-- Exercise inputs follows --
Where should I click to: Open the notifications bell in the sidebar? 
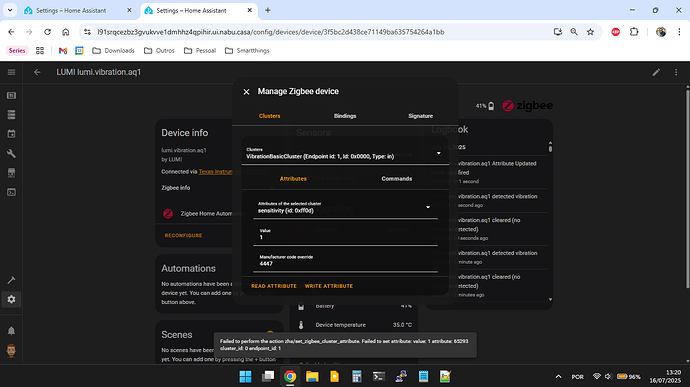[11, 331]
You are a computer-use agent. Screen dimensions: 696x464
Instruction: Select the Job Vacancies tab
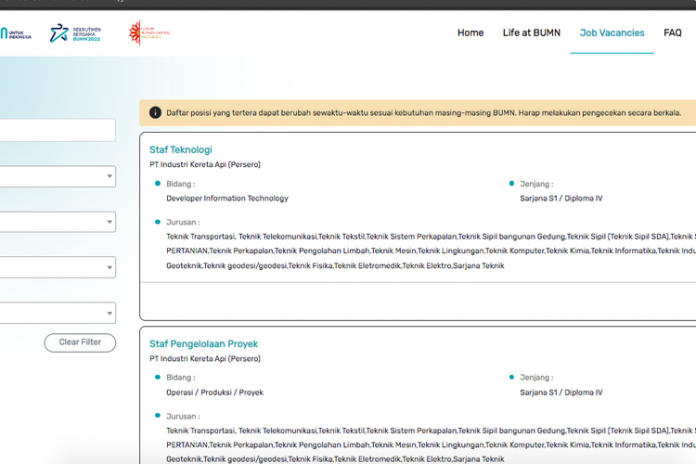(612, 33)
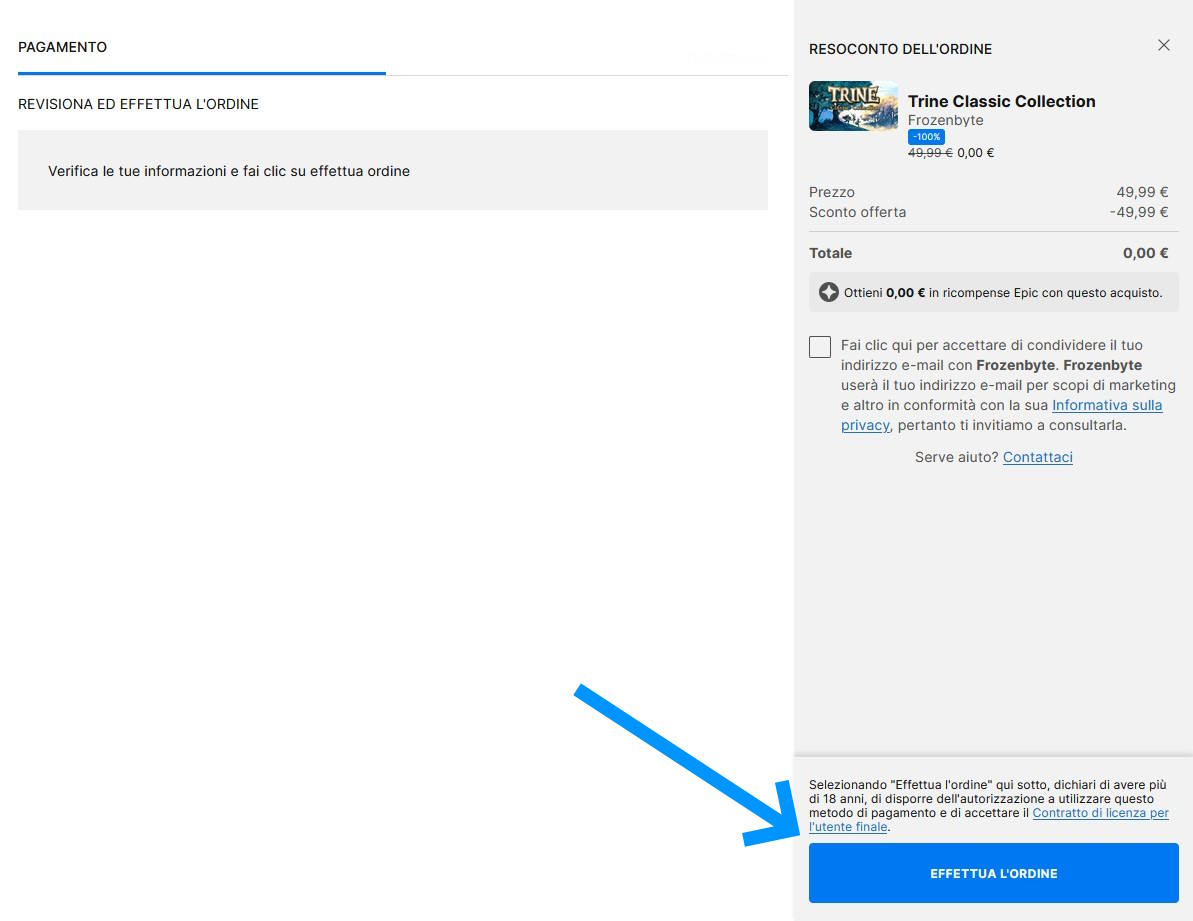Close the order summary panel
The width and height of the screenshot is (1193, 921).
(1163, 46)
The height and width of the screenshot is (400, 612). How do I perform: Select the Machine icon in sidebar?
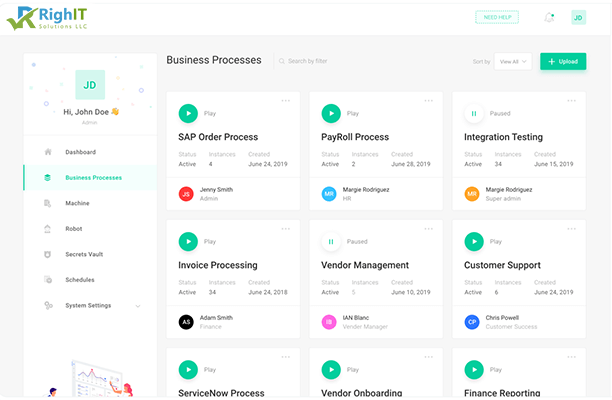pyautogui.click(x=47, y=203)
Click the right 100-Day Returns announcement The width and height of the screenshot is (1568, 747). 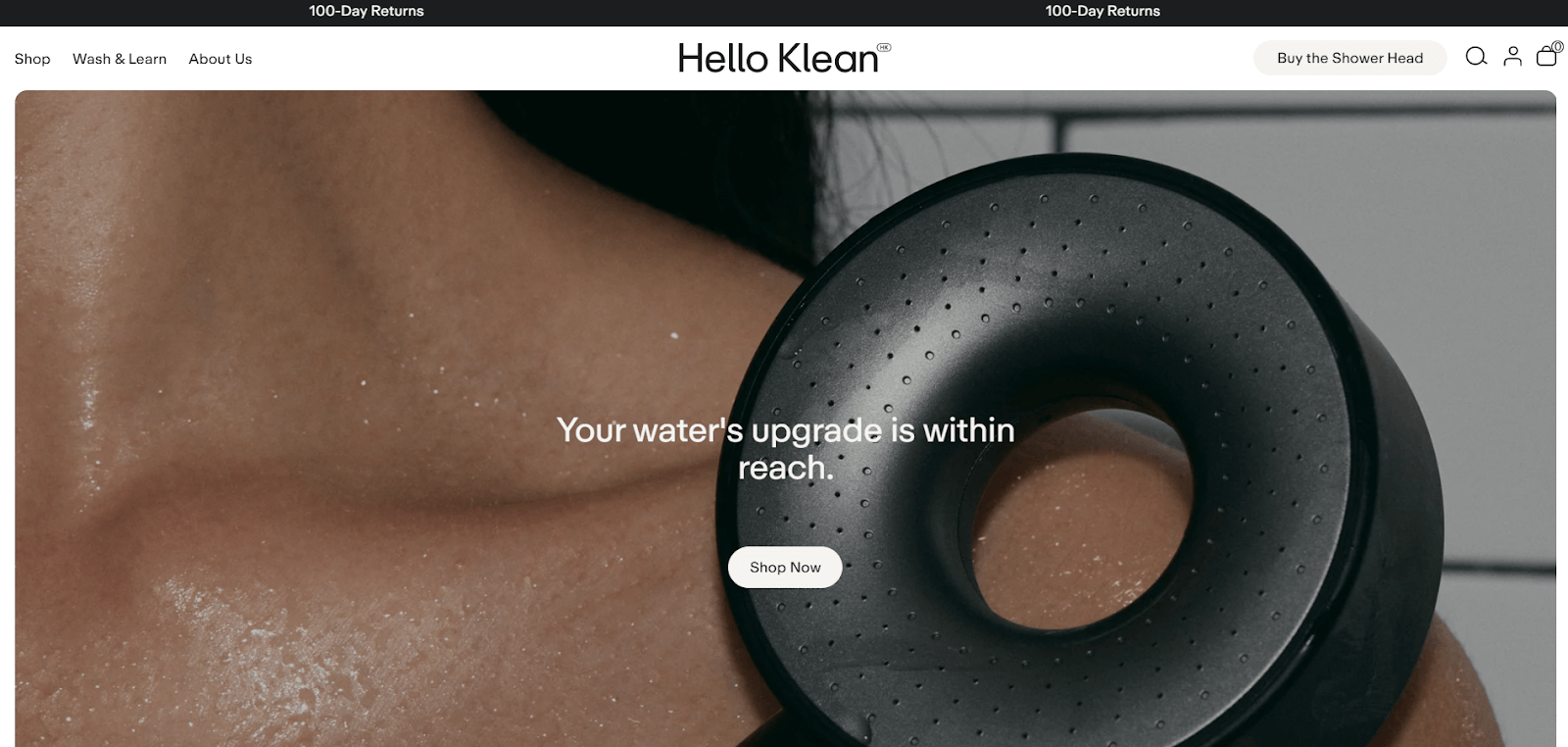[1102, 11]
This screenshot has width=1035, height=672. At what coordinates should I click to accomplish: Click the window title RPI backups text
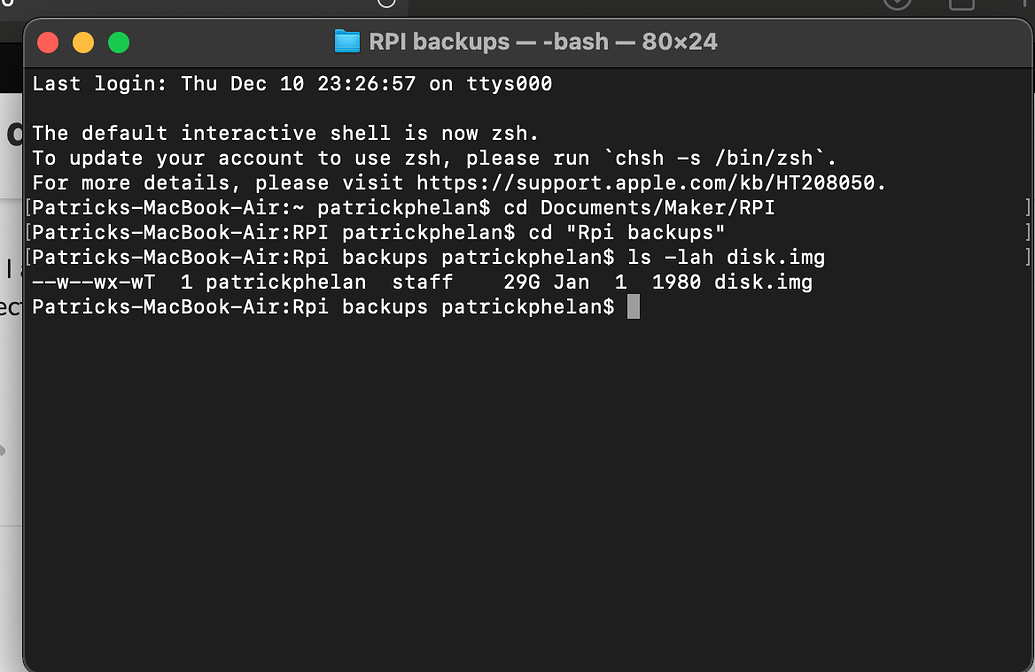coord(440,42)
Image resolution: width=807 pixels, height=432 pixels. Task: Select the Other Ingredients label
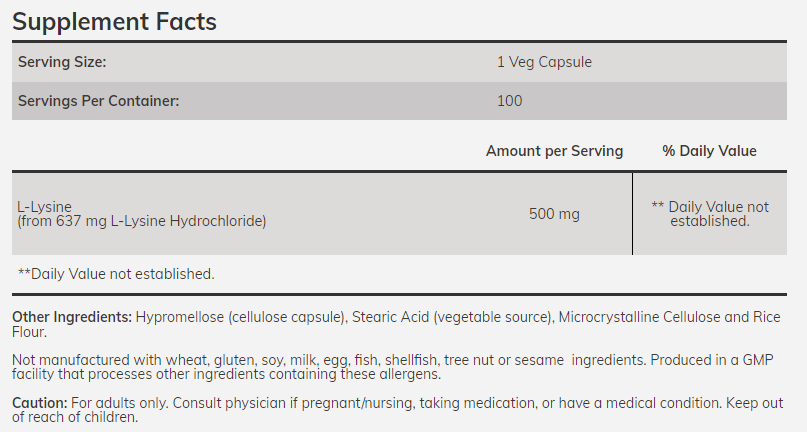click(x=72, y=317)
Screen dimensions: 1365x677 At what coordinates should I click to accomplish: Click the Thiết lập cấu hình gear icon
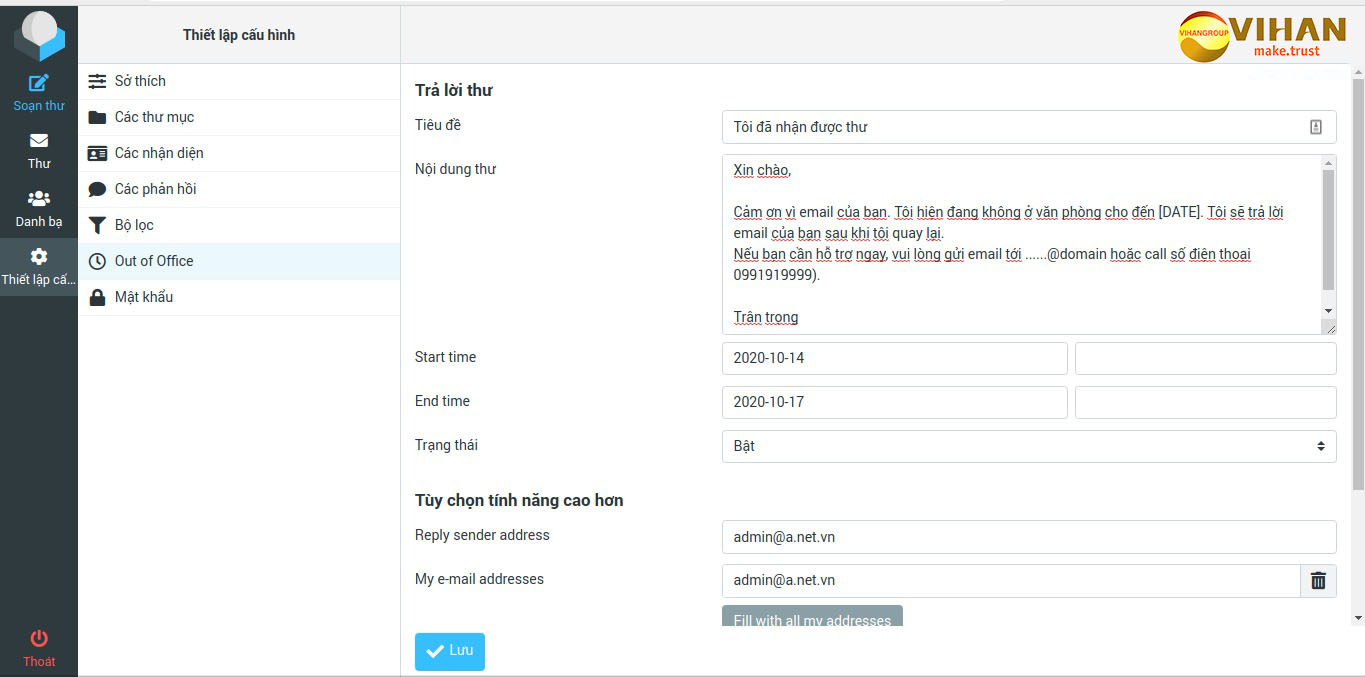[x=38, y=257]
-- Exercise inputs concluded --
• _What you have to do_: The required output is the span of lines from the line with "Screen dimensions: 1365x677" through the final line of the listing above, reproduced exactly, minus the pictures.

• _The completed task_:
Screen dimensions: 1365x677 At what coordinates should I click to accomplish: Click the Thiết lập cấu hình gear icon
[x=38, y=257]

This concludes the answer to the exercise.